Throughout the day, U.S. jets launched at least nine airstrikes, according to a U.S. Marine statement.

The coalition forces sometimes found it hard to spot insurgents hiding in the town's 4,000 homes and called in support from Abrams tanks and fighter jets, the Times reported.

But the soldiers also discovered that many families had fled Husaybah during the past several weeks, having been tipped off about the offensive ahead of time or having assumed that one was likely in the insurgent stronghold, the Times reported.

In related developments:

  • NATO has started training officers in the new Iraqi army, reversing a policy put in place by the U.S. in 2003, reports CBS News correspondent Allen Pizzey.
  • A U.S. Army soldier working with Task Force Baghdad was killed by small-arms fire south of the capital on Friday, the military said. The death raised to at least 2,043 the number of members of the U.S. military who have died since the beginning of the Iraq war in March 2003, according to an Associated Press count.
  • In another attack near the Abu Ghraib detention center, police say rebels fired a mortar round that missed an American base but hit a village home. One child was killed and the mother and another child were injured.
  • Late Thursday, a U.S. soldier also died near Talil, 170 miles southeast of Baghdad, the military said. The death, apparently of non-hostile causes, brought to at least 2,038 the number of U.S. military service members who have died since the Iraq conflict began in March 2003, according to an Associated Press count.
  • In Baghdad, Fakhri al-Qaisi, a prominent Sunni politician running on a hardline ticket was shot Saturday as he was driving home. Doctors at Yarmouk Hospital reported him in critical condition.

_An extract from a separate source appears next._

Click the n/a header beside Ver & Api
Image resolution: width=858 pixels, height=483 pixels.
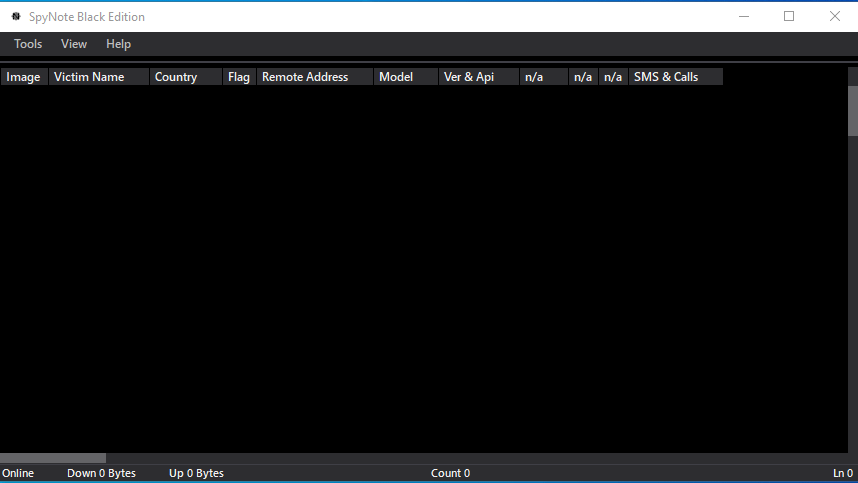[543, 77]
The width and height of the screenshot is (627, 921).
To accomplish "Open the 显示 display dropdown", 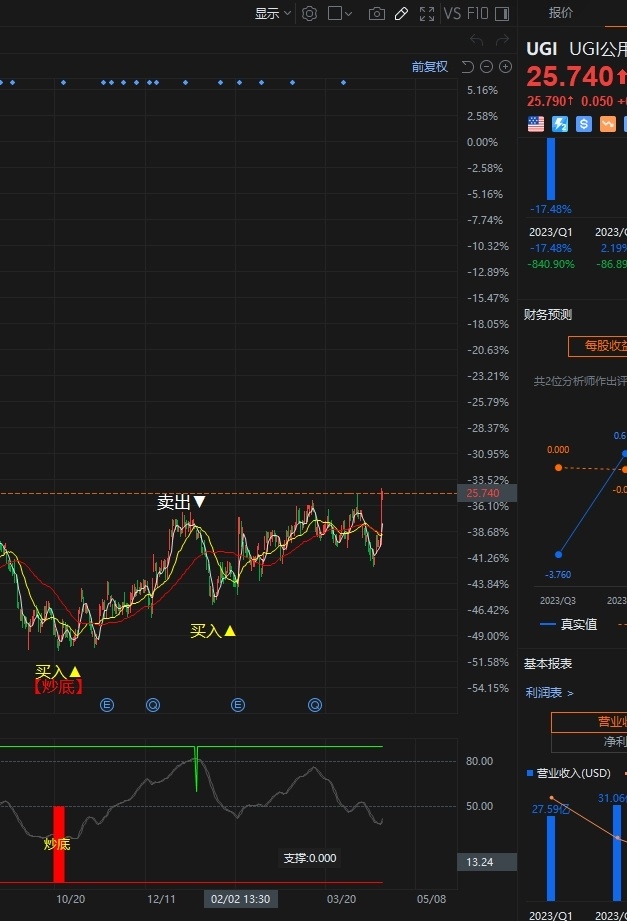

  • Suspected insurgents also shot and killed Tarijk Hasan, a former colonel in the Iraqi air force, as he drove through Baghdad on Thursday, said police Capt. Talib Thamir.
  • 11 members of a Kurdish Shiite family, including an infant, were killed and three wounded when gunmen sprayed their minibus with automatic weapons' fire northeast of Baghdad, police said.

    U.S. commanders hope the Husaybah offensive, code-named "Operation Steel Curtain," will restore control of western Anbar province ahead of the parliamentary election Dec. 15 and enable Sunni Arabs there to vote.

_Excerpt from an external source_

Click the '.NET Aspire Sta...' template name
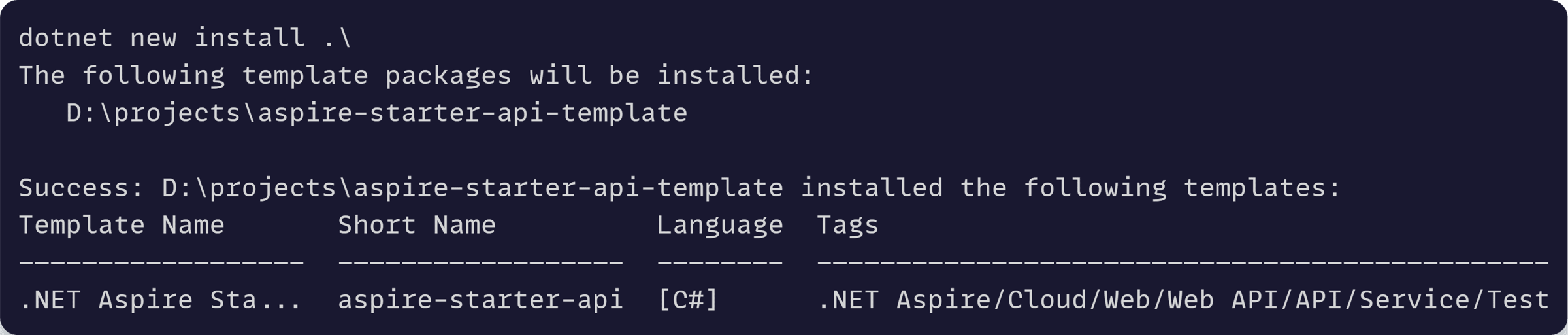(x=160, y=300)
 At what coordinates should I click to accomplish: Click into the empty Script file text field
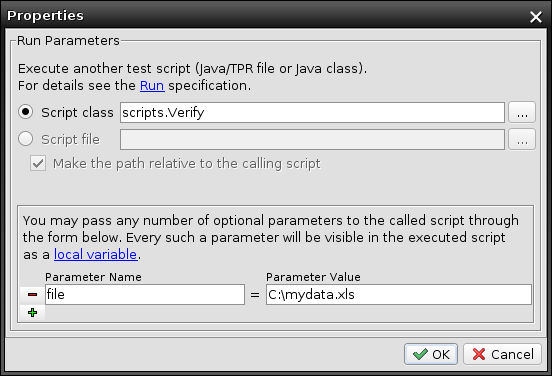[312, 139]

    Sunni Arabs form the vast majority of the insurgents, and U.S. officials hope that a strong Sunni turnout next month will encourage many of them to lay down arms and join the political process.

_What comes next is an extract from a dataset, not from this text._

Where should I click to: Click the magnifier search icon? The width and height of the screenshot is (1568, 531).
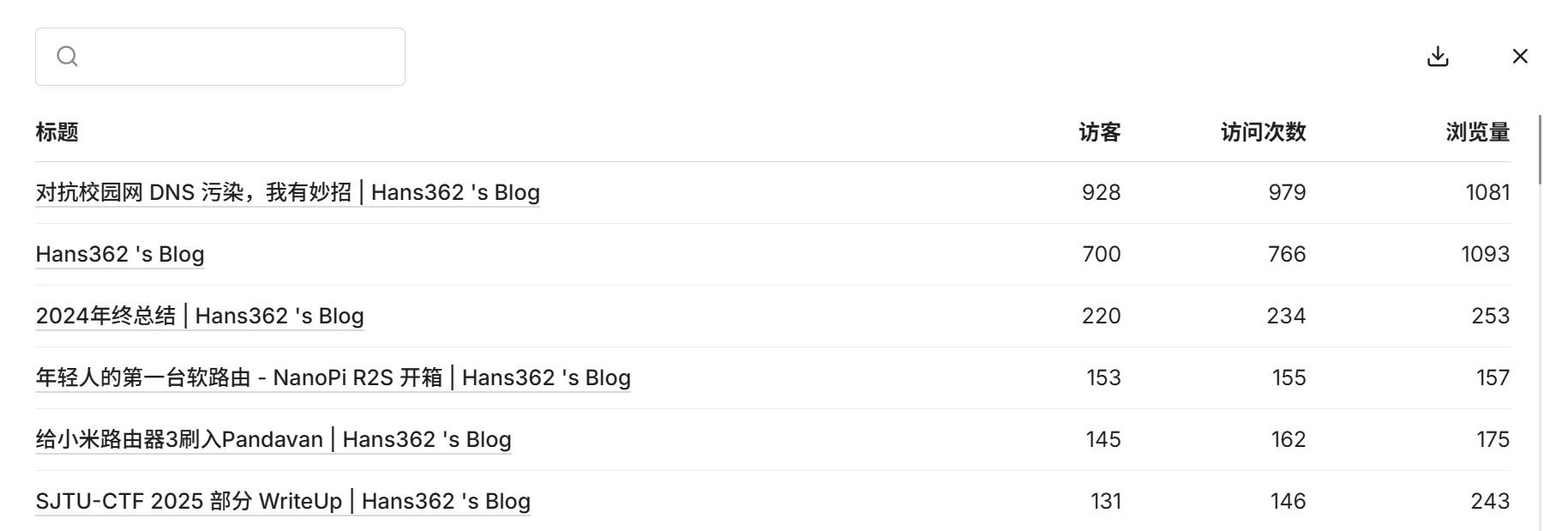(x=67, y=57)
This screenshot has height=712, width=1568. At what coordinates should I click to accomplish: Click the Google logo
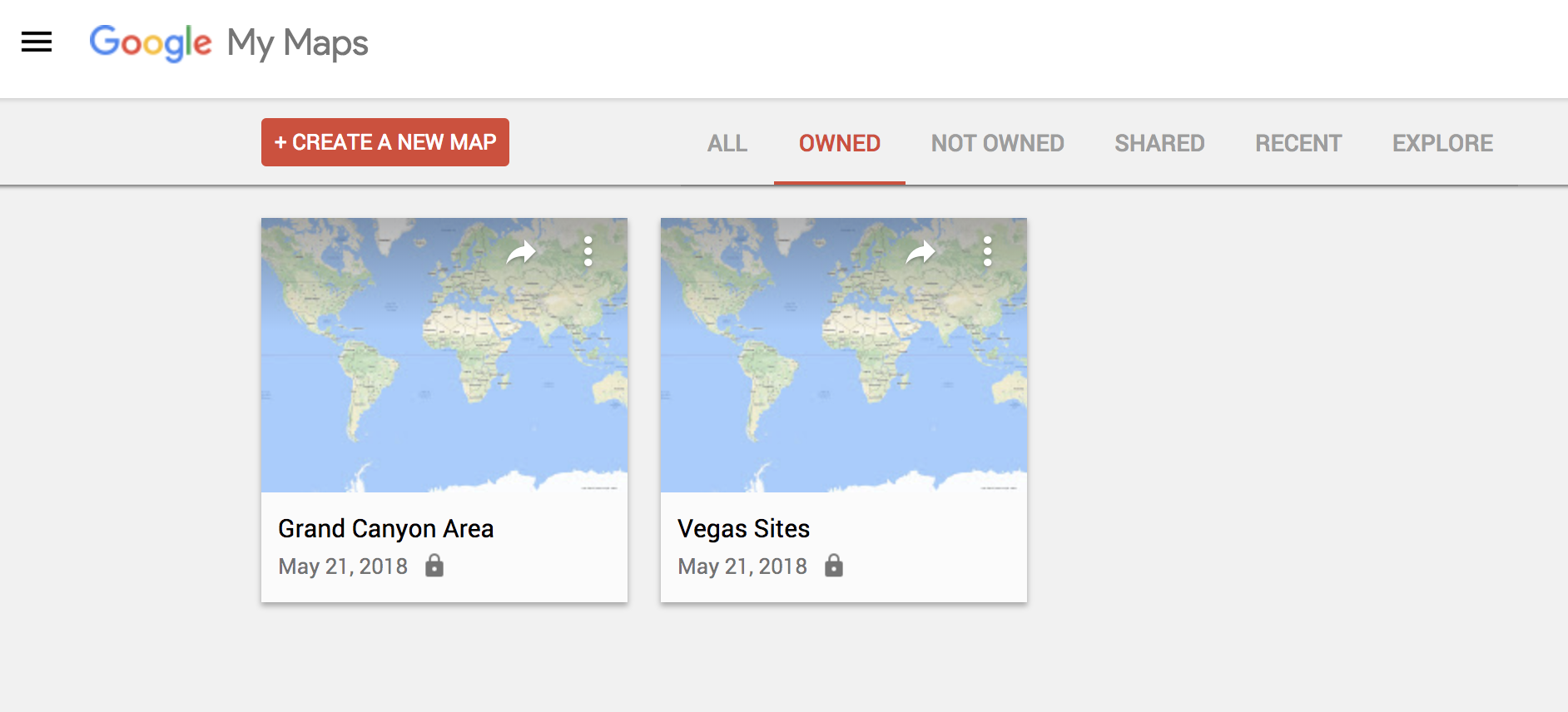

    However, some Sunni Arab politicians and tribal leaders complained that the Husaybah operation was endangering civilians in the overwhelmingly Sunni area and could lead to greater instability throughout Sunni sections of the country.

    "We call all humanitarians and those who carry peace to the world to intervene to stop the repeated bloodshed in the western parts of Iraq," said Sheik Osama Jadaan, a Sunni tribal leader. "And we say to the American occupiers to get out and leave Iraq to the Iraqis."

    Husaybah, a poor Sunni Arab town of about 30,000 people, is the first stop in a network of communities that the U.S. military suspects al Qaeda of using to smuggle fighters, weapons and explosives from Syria down the Euphrates valley to Baghdad and other cities.

    Many Husaybah residents are believed to fled the town after weeks of fighting between Iraqi tribes that support the insurgents and those that back the government.

    The U.S. military says foreign fighters are only a small percentage of the insurgent ranks, which also include supporters of Saddam Hussein and Sunni Arabs opposed to the Americans and their Shiite and Kurdish allies.

    However, foreign Islamic extremists are blamed for many of the spectacular suicide attacks that have killed hundreds of Iraqis in recent months. And foreign extremists are seen as more likely to continue the fight regardless of whether Iraqi Sunnis gain a measure of political power in the coming vote.

    Most Sunni Arabs boycotted the Jan. 30 election of Iraq's current interim parliament, but many members of the minority voted in the Oct. 15 referendum that adopted the country's new constitution. Many Sunnis also plan to vote in the Dec. 15 ballot, hoping to increase the low number of seats they control in the National Assembly now dominated by Shiites and Kurds.